さらに各階では、以前から続けている「樹を育てて森を守る」というテーマの一環として、プラスチック製のお買物袋だけではなく、紙製のお買物袋も有料化しているようでした。

「以前使っていた紙製お買物袋は、FSC認証(森林保全に貢献できる認証紙)素材のものに切り替えました。このほかにも、ギフトラッピングの注文料税込100円のうち、半分の50円が認定NPO法人環境リレーションズ研究所への寄付となるグリーンラッピング、お中元やお歳暮ギフトの簡易包装やお客様のお買物袋の辞退などを取り組み、育樹・植樹へとつなげています。」(仲野さん)

グリーンラッピング

こうして全館を見て回り、そごう横浜店のSDGsに対する積極的な姿勢を肌で実感することができたと同時に、環境問題の改善はとても大きなテーマで、食・衣服・化粧品などすべての分野がそれぞれエコロジカルな取り組みを行い、その成果が積み重なることがとても大事なんだと改めて感じました。

Chapter 3

社会的課題に取り組む企業風土

ここまで仲野さんの熱心なご案内のおかげでこのフェアの意義をしっかり理解することができました。私自身今回の取り組みについて興味があったので、フェアに対する思いについて改めてお話をうかがいました。
「そごう横浜店は女性のお客様が多く、これまでもビューティー&ウェルネスに紐づく売場展開に力を注いできました。近年、女性向けの製品をつくっているメーカー様は、サステナブルな視点で商品開発をしています。我々売場の人間も、お客様にメーカー様の思いを伝えていこうと考え、今回のフェアの開催となりました」(仲野さん)
なるほど、そのような経緯があったのかと感心しつつ、さらに詳細をうかがいました。

「そもそもそごう・西武は、SDGsにまつわる三つの取り組みを長年にわたって行ってきました。
一つは、先ほどご紹介した「こども靴下取りサービス」です。こども靴1点につき、こども服売場でのお買い上げ税込5,000円ごとに1枚ご使用いただける500円割引券とお引替えしています。
もう一つは、環境保全を意識した植樹・育樹です。今回のフェアの『樹を育てて森を守る』にもつながるのですが、たとえばグリーンラッピング80件で1本分、簡易包装なら4,000件、お買物袋なら1万枚の削減でそれぞれ1本の植樹につながります。
最後は盲導犬育成支援です。盲導犬をかたどった大型募金箱をそごう・西武全店に常設し、定期的に『盲導犬キャンペーン』を開催し、お客様への啓発活動に努めています。さらに、社内では従業員の給与から自動引落で積み立てる『ワン!コイン倶楽部』の募金を任意で実施し、お客様からお預かりする店頭募金とあわせて、全国の盲導犬団体に寄付しています。

● **作業内容**:
そごう横浜店のSDGsの取り組みを紹介した文章のうち、「一つは、先ほどご紹介した「こ」から「れ1本の植樹につながります。」までのすべてを、「割引券」を「クーポン」に差し替えてもう一度書いてください。

● **提供データ**:
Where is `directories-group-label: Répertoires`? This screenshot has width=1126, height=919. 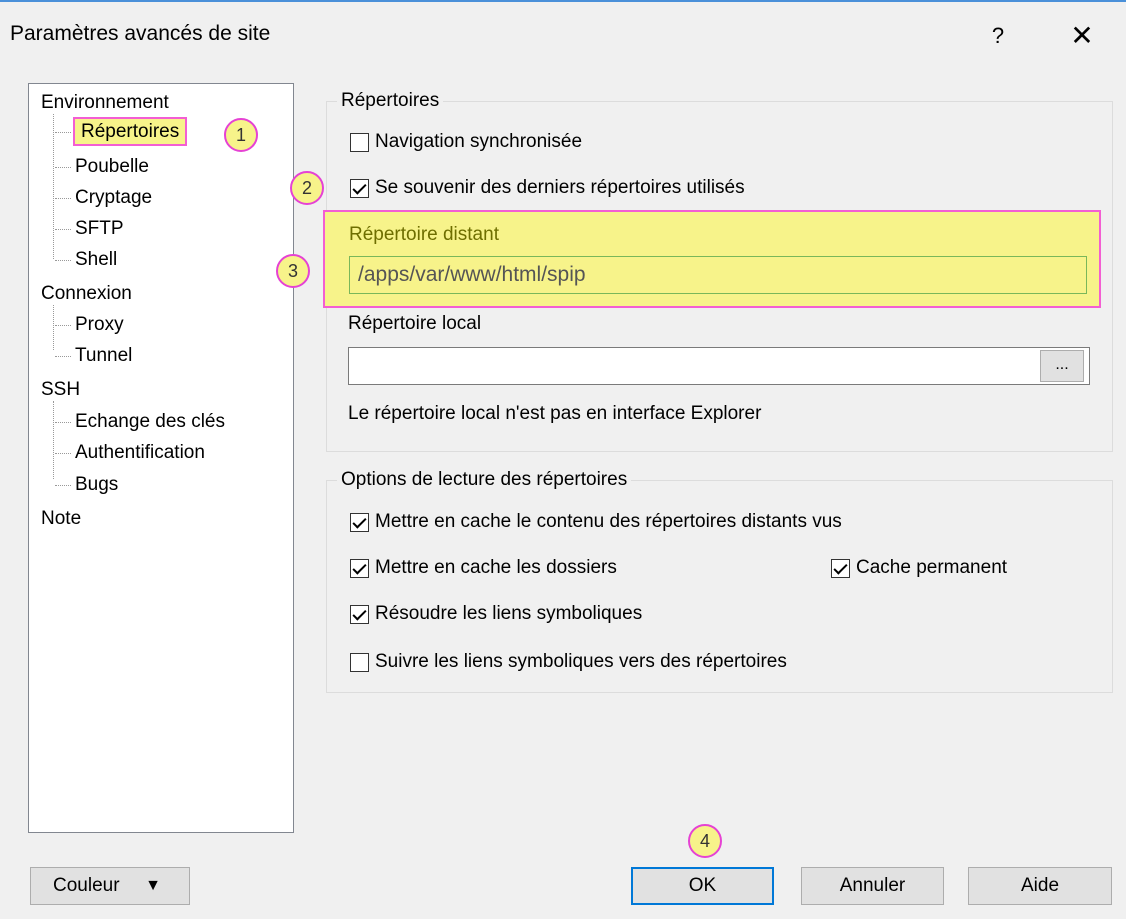
directories-group-label: Répertoires is located at coordinates (390, 101). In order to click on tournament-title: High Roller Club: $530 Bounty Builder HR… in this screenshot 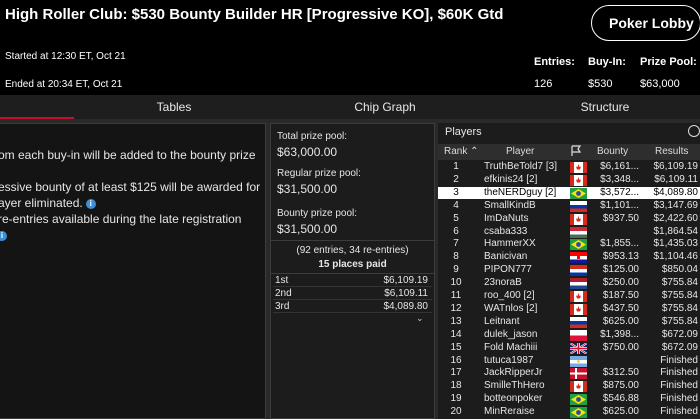, I will do `click(254, 14)`.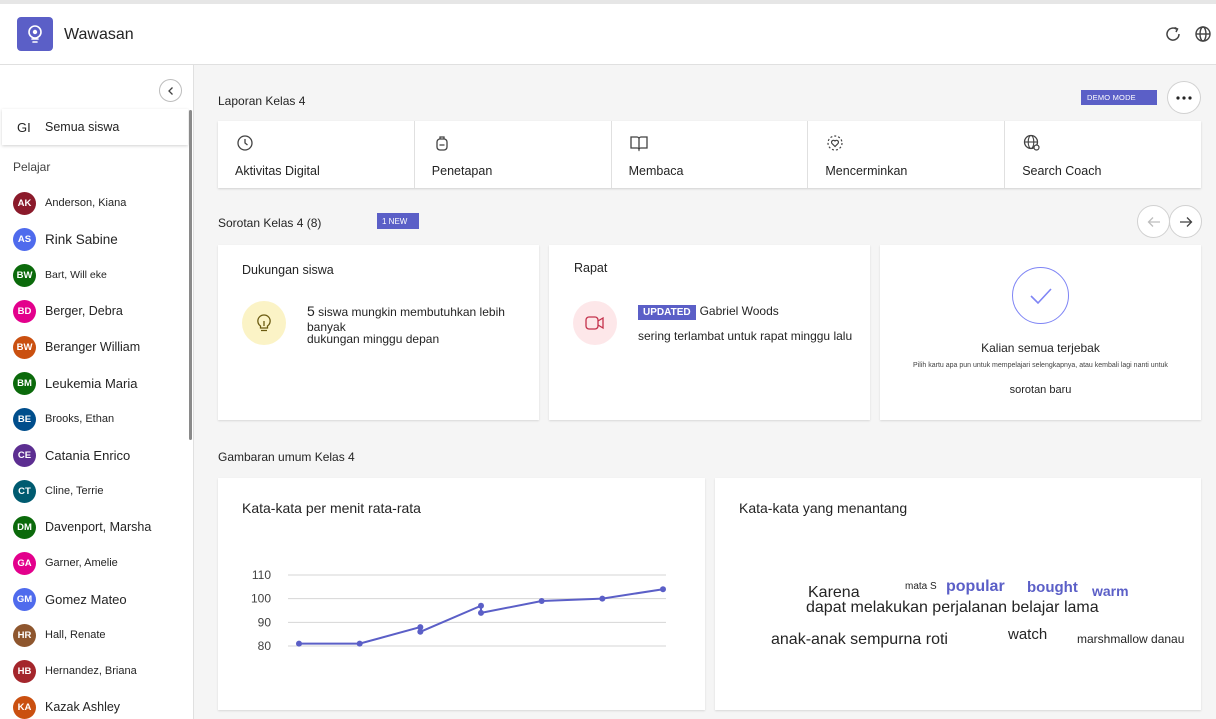  What do you see at coordinates (835, 143) in the screenshot?
I see `heart-reflect-icon` at bounding box center [835, 143].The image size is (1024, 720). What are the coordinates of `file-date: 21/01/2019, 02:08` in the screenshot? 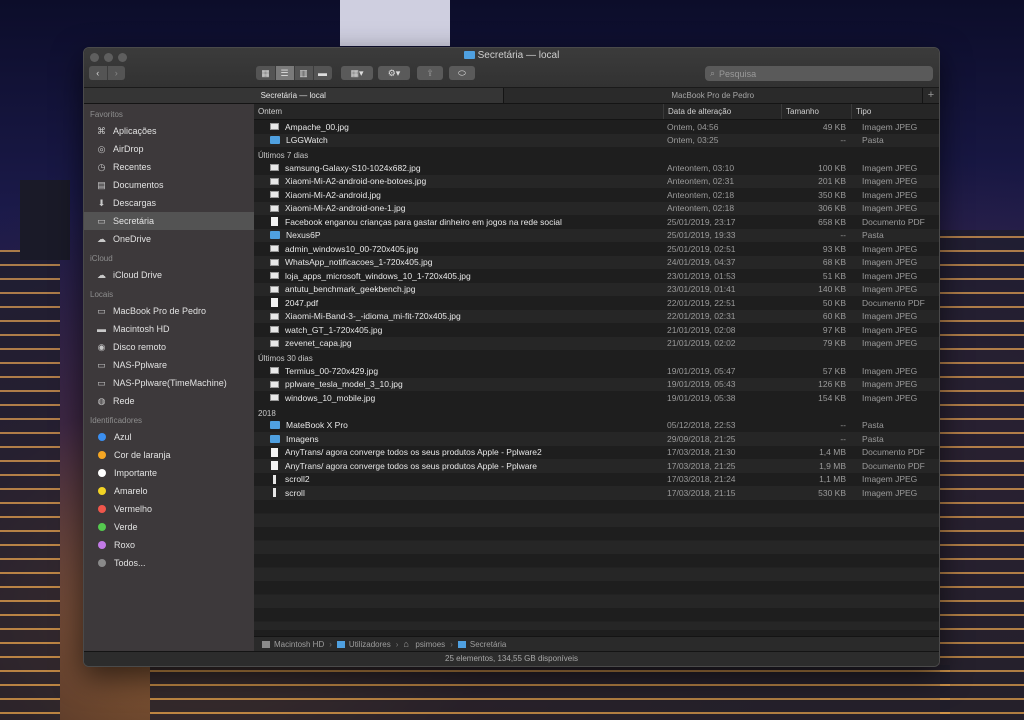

● **作業結果**:
一つは、先ほどご紹介した「こども靴下取りサービス」です。こども靴1点につき、こども服売場でのお買い上げ税込5,000円ごとに1枚ご使用いただける500円クーポンとお引替えしています。
もう一つは、環境保全を意識した植樹・育樹です。今回のフェアの『樹を育てて森を守る』にもつながるのですが、たとえばグリーンラッピング80件で1本分、簡易包装なら4,000件、お買物袋なら1万枚の削減でそれぞれ1本の植樹につながります。